Nevertheless, she warns that such lifestyle segmentation schemes have limits. “Just because people live in a certain geographic area no longer means that they fit into a single group. Some residents find that offensive. You have to be careful in understanding that the classifications mean that a single household may have the propensity toward that behavior.” Falcon’s built-in retention program “allows us to systematically track and send reminders to customers,” she says. ”We have reduced sales costs by targeting and using this research to better track our cost per order.”

The San Diego Union-Tribune and the Tribune-Review in Greensburg, Pa., are clients of Innovative Media Solutions, a division of Newspaper Services of America in Downers Grove, Ill. It provides SmartCirc!, a database that describes and lists subscribers and single-copy buyers geographically and demographically by household, loyalty, the rate they pay for the newspaper and other attributes so that circulation directors can plan campaigns to attract lookalikes.

Database Marketing Manager Albert B. Frowiss juggles readership studies, subscriber files and purchased data to segment The San Diego Union-Tribune’s readers and nonreaders. Editors pore over his data until the reports grow dog-eared. Circulation managers now understand where discounts most drive sales, fashion different messages for various readers, and identify prime neighborhoods for sales. But Frowiss, speaking for Columbus’ Smith, Gallup’s Leserman, Decatur’s Fleming and managers at hundreds of newspapers who have seen the promise of segmentation, says, “We’re using different tools in different departments. The opportunity exists to clean up some of that and have a common view of the market, one that the whole organization can buy into.”
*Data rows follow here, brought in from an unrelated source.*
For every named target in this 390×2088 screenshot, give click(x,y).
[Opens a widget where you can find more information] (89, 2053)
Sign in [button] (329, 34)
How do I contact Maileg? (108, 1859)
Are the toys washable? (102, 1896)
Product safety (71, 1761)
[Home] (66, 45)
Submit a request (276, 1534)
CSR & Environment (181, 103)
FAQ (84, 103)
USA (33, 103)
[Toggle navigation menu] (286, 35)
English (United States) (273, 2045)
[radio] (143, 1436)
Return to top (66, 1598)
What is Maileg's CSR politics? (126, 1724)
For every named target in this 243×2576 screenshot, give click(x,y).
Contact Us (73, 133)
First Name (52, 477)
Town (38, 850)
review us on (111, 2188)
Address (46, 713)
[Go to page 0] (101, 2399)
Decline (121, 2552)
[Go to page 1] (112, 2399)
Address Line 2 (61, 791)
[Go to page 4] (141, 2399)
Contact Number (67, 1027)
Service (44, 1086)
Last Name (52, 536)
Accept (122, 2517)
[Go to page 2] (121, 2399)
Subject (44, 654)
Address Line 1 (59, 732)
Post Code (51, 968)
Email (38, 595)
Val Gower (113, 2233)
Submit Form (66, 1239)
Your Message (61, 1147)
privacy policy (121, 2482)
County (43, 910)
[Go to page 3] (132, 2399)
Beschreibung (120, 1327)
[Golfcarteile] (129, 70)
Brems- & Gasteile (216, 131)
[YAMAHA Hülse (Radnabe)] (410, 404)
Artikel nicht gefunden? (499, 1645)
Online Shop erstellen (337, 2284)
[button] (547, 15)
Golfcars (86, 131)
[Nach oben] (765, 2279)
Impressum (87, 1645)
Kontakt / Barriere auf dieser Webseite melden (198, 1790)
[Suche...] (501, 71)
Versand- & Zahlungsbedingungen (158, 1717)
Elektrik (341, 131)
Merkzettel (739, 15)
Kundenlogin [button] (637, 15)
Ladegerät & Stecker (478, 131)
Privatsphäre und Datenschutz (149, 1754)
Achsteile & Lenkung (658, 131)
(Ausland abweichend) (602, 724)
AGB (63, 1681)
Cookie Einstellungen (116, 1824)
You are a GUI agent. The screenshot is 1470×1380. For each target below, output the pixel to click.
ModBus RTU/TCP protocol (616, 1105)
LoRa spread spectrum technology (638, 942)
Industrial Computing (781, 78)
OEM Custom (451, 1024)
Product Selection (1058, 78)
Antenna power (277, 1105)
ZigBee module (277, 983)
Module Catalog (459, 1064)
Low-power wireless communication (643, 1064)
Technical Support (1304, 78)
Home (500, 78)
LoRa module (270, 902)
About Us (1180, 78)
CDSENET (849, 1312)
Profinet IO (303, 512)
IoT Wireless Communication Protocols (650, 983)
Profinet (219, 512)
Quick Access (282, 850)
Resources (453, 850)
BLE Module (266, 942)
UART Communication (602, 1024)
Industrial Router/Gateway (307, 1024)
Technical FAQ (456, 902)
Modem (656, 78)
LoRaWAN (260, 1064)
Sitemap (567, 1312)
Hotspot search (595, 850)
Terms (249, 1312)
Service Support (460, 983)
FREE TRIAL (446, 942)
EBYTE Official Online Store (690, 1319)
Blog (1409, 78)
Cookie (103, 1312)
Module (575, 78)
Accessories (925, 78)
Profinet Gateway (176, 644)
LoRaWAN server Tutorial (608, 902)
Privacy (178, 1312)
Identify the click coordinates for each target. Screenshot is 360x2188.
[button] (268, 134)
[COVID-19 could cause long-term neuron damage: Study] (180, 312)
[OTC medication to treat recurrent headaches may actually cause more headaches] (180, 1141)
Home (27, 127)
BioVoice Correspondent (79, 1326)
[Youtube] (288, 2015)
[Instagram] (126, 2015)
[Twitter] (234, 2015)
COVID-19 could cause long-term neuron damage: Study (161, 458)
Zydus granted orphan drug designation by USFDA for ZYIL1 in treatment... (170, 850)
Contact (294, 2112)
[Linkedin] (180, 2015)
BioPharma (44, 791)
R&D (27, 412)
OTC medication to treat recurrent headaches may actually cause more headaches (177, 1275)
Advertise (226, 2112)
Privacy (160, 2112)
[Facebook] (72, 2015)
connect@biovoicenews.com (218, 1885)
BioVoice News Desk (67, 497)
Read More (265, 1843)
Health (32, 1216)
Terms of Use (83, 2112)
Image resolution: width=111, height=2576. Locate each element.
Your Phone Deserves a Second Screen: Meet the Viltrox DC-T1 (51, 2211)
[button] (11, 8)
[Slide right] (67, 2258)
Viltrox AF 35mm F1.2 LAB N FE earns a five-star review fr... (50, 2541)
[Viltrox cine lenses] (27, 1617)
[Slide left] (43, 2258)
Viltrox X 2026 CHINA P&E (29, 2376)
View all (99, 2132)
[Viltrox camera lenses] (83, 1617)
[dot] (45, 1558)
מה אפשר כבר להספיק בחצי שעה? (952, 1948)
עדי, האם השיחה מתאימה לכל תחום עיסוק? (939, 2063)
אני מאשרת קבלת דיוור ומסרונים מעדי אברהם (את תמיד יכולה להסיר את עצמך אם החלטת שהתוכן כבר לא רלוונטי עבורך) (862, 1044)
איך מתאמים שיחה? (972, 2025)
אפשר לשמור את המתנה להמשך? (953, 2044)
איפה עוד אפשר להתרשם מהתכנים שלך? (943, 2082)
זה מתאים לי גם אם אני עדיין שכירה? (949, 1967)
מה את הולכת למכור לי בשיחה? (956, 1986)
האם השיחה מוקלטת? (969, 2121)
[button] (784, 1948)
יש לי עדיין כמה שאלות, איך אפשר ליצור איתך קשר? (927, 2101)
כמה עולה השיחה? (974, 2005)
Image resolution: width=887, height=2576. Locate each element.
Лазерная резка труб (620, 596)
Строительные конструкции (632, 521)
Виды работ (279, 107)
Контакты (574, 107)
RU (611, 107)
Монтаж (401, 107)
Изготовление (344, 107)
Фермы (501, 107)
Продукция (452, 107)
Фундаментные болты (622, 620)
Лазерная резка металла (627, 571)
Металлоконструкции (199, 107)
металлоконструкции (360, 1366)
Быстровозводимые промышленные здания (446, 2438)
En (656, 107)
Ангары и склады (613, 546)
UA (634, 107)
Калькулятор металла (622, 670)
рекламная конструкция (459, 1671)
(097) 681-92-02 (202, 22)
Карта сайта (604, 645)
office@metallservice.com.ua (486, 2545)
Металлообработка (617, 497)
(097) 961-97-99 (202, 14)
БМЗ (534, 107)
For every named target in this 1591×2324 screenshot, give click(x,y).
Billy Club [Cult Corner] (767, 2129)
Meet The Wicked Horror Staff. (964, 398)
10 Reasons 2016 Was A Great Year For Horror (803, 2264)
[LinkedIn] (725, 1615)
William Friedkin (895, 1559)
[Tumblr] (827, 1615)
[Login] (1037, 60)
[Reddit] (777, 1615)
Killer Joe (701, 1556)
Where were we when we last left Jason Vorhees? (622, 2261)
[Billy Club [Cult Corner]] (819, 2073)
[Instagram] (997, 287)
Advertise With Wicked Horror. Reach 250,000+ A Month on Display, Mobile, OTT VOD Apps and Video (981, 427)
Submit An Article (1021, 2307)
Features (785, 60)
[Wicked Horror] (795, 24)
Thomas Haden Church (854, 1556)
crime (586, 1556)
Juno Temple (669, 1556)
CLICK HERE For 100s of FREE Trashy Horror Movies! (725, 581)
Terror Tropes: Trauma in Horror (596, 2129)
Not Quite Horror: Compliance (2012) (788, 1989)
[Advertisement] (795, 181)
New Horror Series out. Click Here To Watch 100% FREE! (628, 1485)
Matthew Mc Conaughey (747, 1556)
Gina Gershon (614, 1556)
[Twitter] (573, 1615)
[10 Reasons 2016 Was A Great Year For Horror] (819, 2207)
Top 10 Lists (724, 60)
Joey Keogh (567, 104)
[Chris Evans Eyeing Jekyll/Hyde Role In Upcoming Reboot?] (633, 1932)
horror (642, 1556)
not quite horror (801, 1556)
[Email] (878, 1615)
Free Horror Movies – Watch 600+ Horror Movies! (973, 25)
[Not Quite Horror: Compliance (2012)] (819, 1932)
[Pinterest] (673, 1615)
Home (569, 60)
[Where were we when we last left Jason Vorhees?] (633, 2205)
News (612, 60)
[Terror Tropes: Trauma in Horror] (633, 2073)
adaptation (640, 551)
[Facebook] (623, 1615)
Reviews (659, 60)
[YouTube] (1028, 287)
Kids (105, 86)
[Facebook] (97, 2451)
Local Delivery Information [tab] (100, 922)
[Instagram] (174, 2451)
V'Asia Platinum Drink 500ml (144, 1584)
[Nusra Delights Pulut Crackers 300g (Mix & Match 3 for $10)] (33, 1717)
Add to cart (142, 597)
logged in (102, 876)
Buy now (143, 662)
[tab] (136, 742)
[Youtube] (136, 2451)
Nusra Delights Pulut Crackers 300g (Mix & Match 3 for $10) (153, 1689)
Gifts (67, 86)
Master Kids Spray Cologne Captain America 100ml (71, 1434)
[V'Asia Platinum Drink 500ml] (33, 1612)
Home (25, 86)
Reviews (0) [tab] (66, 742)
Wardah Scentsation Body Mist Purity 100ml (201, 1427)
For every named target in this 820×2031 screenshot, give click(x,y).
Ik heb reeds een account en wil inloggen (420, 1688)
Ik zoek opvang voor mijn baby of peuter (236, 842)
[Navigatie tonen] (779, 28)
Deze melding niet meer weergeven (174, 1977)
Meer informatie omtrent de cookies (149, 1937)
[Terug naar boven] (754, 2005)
Ron Mulder, executive vice president of MORI Research in Minneapolis, warns that getting buy-in won’t be easy. “As long as publishers put out one single product, it’s difficult to talk about segmentation in the classic sense,” he says. “We’re living in a society with more diversity. But when we survey a market and find a group that’s not well-served, the solution is typically to produce an additional section for people whose number-one complaint is, ‘I don’t have time to read.’ We get all dressed up with nowhere to go. We conduct market-segmentation studies, but publishers don’t go far enough with them.”